→ Instructions for the task
Consider the listing below. Extract exactly the lines from the line containing "This screenshot has width=850, height=612." to the line containing "Image resolution: width=500", both included.

■ ■ ■

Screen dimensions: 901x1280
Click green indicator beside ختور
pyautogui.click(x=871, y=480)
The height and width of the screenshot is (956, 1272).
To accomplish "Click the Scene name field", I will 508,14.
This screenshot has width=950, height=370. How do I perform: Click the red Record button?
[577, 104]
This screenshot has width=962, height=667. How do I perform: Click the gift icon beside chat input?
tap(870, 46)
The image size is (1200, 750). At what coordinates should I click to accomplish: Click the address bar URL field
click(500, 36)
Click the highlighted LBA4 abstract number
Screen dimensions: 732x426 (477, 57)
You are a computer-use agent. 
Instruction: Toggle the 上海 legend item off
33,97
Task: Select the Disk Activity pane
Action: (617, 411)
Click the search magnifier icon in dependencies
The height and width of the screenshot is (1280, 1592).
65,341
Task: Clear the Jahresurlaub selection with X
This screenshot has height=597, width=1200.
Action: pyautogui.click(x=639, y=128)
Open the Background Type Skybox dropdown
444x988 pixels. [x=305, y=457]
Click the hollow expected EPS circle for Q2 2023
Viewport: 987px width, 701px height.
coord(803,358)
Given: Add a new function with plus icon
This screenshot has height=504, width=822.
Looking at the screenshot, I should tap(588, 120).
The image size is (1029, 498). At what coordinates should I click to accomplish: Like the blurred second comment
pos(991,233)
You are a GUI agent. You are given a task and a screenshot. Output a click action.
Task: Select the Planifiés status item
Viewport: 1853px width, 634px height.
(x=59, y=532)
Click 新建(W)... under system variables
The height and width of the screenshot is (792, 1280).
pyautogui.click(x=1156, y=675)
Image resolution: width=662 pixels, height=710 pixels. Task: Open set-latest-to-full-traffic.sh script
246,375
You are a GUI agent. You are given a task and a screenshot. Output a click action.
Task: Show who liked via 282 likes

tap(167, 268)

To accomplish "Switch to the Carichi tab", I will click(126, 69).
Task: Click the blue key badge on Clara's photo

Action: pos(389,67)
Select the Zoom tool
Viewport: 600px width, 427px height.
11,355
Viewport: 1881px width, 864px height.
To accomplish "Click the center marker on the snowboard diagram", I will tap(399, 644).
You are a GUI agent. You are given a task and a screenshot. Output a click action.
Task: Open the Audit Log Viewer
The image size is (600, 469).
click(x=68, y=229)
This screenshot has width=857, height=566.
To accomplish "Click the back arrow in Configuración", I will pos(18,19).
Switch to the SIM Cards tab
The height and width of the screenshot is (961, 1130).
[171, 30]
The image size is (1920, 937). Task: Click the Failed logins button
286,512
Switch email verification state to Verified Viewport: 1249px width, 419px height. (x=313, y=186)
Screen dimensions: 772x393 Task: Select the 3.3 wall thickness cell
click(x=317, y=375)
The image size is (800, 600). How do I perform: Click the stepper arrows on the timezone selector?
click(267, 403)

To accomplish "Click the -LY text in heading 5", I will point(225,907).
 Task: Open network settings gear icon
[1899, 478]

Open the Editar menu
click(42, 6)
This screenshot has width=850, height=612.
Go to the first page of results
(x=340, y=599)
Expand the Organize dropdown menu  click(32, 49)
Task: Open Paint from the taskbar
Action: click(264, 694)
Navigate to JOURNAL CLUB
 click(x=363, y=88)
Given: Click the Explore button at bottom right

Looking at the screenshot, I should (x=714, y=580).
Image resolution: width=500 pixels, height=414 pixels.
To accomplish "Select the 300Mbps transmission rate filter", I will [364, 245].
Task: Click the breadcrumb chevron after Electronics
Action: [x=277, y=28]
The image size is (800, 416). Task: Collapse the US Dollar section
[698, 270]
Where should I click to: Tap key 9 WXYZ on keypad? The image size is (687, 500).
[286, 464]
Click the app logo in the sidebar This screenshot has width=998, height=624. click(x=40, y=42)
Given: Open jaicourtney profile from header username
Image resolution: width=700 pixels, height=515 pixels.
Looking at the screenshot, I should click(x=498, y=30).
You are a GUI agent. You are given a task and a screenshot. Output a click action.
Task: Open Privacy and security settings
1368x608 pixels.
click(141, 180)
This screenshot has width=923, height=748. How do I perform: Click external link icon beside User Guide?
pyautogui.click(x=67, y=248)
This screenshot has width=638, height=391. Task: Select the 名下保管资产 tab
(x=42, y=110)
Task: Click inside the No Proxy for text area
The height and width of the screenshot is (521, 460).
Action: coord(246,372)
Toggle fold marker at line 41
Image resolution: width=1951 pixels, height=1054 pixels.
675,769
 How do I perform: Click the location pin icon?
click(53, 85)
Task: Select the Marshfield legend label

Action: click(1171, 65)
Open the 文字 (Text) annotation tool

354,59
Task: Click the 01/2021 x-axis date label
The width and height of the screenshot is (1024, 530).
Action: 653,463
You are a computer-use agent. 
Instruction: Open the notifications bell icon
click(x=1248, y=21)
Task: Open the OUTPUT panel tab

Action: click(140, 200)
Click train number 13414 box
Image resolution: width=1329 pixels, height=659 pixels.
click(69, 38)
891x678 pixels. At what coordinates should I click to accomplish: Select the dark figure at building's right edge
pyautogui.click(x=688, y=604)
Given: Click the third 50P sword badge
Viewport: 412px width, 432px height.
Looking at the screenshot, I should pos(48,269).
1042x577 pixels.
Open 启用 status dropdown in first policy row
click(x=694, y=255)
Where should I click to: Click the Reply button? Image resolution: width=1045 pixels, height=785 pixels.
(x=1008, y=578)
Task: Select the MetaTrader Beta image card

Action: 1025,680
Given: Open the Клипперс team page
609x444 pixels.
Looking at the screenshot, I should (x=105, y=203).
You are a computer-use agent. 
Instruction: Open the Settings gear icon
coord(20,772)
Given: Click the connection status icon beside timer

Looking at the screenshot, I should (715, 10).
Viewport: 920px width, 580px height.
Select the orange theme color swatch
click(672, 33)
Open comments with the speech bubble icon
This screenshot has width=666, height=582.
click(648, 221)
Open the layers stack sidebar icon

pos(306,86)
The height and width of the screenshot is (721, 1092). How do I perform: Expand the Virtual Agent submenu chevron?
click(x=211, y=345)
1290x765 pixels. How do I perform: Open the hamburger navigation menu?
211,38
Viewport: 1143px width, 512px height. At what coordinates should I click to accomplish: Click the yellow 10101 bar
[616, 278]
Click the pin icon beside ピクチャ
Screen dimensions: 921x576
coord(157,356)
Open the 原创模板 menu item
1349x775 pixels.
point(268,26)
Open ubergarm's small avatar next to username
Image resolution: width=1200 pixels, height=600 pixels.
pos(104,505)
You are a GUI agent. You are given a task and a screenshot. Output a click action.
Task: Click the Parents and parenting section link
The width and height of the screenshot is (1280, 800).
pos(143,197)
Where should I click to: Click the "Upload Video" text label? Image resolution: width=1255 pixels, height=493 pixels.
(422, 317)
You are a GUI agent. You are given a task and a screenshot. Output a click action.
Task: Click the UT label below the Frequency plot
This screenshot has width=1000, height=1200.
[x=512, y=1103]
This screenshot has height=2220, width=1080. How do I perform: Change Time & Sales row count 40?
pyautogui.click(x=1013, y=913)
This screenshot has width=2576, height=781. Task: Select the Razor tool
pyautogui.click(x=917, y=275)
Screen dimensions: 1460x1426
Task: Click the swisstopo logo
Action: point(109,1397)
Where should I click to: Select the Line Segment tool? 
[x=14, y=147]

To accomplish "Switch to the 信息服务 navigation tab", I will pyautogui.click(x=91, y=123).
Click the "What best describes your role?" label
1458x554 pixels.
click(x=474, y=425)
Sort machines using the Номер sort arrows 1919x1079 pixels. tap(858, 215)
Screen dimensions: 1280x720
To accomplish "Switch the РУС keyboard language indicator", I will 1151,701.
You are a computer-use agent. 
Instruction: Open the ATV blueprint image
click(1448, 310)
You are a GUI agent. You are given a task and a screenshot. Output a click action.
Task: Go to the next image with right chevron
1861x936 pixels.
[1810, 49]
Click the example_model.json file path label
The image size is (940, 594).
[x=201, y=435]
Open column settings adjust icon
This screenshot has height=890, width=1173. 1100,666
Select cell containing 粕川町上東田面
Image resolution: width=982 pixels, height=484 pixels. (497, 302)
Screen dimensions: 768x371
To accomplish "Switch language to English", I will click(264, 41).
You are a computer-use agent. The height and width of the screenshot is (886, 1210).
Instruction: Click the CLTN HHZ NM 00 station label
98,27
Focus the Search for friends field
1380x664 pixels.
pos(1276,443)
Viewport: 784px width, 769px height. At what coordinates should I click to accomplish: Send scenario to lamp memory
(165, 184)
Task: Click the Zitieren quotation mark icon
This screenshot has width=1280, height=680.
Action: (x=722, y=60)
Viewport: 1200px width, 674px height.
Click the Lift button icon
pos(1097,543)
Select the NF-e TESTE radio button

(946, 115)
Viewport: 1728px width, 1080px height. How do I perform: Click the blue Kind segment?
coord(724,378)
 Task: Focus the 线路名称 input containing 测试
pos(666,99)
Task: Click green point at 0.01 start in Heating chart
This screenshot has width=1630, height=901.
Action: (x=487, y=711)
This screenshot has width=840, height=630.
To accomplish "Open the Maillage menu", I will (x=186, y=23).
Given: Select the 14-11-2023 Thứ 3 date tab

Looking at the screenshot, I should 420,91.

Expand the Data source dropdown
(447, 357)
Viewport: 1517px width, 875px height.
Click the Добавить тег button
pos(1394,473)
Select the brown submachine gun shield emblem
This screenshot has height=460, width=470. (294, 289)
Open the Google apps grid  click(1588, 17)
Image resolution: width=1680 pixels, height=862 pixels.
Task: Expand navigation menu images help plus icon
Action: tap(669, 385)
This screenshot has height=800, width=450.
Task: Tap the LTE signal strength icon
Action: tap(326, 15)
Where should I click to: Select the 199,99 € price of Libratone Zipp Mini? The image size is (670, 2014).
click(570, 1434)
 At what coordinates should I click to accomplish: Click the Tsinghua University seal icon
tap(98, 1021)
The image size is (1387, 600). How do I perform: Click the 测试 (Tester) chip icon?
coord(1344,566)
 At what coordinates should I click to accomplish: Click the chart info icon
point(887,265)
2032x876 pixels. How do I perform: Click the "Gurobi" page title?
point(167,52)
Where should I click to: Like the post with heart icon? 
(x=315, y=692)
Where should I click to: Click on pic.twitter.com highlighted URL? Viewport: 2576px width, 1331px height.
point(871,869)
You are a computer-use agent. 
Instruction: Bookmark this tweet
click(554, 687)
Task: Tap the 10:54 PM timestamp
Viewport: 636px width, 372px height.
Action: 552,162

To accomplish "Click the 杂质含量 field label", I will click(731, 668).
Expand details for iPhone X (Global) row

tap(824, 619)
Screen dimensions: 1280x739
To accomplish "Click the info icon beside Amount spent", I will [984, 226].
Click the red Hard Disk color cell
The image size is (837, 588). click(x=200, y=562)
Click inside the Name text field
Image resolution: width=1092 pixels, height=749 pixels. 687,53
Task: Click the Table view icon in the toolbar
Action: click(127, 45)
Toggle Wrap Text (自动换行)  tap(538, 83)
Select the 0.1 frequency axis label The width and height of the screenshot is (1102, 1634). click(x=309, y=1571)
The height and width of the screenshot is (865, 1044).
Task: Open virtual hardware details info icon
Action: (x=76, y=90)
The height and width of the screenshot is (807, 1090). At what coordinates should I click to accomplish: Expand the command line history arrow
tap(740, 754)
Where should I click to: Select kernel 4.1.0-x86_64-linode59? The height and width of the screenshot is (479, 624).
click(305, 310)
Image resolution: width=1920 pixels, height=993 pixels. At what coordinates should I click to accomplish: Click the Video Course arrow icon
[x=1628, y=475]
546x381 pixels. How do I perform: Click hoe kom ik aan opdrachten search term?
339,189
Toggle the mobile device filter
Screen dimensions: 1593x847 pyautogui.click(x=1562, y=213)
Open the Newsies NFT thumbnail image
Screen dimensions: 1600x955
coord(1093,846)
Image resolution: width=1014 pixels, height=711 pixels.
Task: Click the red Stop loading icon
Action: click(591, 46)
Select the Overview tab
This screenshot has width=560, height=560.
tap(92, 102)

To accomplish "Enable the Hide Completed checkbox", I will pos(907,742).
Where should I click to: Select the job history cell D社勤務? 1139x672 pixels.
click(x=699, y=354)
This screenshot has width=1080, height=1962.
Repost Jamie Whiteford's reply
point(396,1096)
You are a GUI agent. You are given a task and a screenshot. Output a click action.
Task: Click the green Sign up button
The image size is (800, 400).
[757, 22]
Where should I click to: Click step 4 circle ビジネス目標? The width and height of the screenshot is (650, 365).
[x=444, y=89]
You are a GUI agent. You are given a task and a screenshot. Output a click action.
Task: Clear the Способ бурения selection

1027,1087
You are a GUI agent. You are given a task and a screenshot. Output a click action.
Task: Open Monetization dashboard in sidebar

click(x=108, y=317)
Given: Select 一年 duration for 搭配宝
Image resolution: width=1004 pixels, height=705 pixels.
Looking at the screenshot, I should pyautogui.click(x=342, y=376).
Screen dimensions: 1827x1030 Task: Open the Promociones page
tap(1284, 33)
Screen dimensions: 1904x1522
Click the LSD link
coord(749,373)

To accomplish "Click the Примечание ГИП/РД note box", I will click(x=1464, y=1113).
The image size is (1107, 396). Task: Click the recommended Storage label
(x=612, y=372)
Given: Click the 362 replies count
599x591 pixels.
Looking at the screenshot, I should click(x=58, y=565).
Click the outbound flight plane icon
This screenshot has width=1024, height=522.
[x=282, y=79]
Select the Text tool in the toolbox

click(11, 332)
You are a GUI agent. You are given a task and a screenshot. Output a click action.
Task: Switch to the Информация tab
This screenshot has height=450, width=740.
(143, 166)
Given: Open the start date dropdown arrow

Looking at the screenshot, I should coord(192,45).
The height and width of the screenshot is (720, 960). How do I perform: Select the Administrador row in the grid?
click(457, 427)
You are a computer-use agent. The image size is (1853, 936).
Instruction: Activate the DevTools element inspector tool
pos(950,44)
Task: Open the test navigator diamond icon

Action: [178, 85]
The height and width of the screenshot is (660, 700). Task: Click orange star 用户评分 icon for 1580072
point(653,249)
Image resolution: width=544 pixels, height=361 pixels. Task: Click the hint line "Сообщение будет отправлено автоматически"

■ ■ ■

→ Task output
This screenshot has width=850, height=612.
Go to the first page of results
(x=340, y=599)
Expand the Organize dropdown menu  click(32, 49)
Task: Open Paint from the taskbar
Action: click(264, 694)
Navigate to JOURNAL CLUB
 click(x=363, y=88)
Given: Click the Explore button at bottom right

Looking at the screenshot, I should (x=714, y=580).
Image resolution: width=500 pixels, height=414 pixels.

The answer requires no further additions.